Records from a data source:
══════════════════════════════
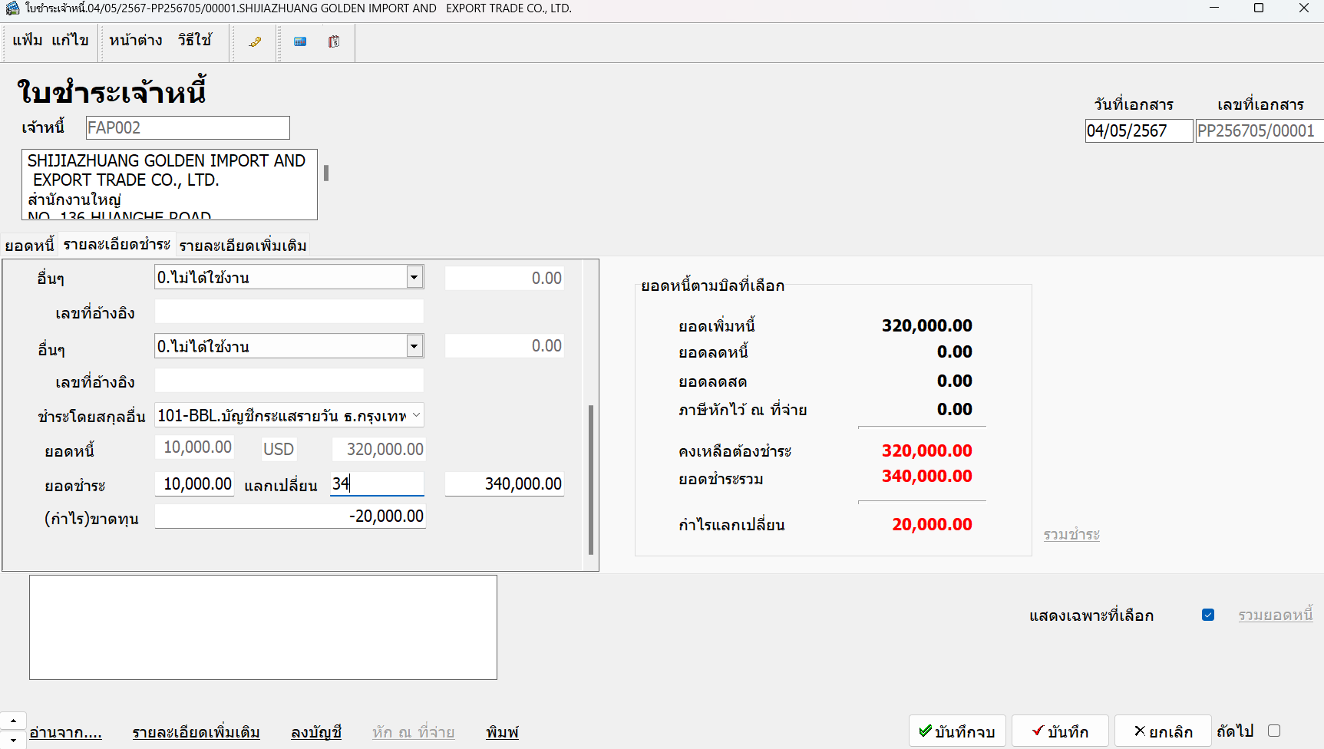Click the calendar notepad toolbar icon
The height and width of the screenshot is (749, 1324).
pyautogui.click(x=334, y=42)
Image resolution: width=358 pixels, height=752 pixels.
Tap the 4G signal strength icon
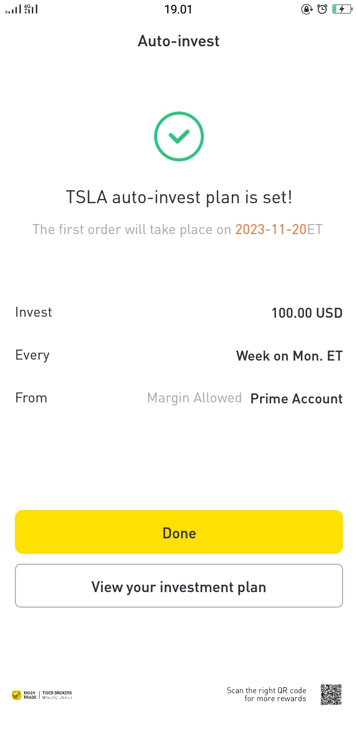[31, 9]
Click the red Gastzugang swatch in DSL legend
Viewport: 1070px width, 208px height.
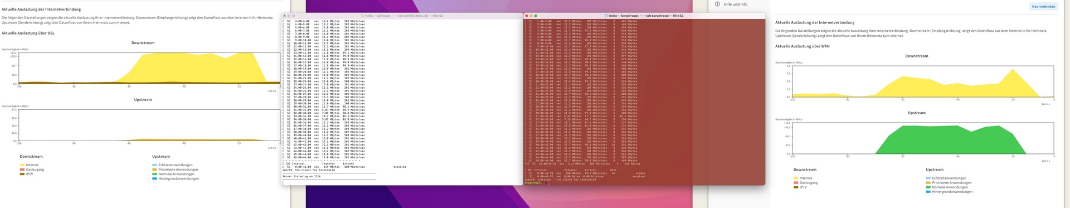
══════════════════════════════
### Instructions for the task
Leaving out every picture, transcribe exactly the lines from the line that contains "Image resolution: width=358" through the final line of the entries above.

### Worked solution
Image resolution: width=358 pixels, height=752 pixels.
Tap the 4G signal strength icon
[31, 9]
Click the red Gastzugang swatch in DSL legend
Viewport: 1070px width, 208px height.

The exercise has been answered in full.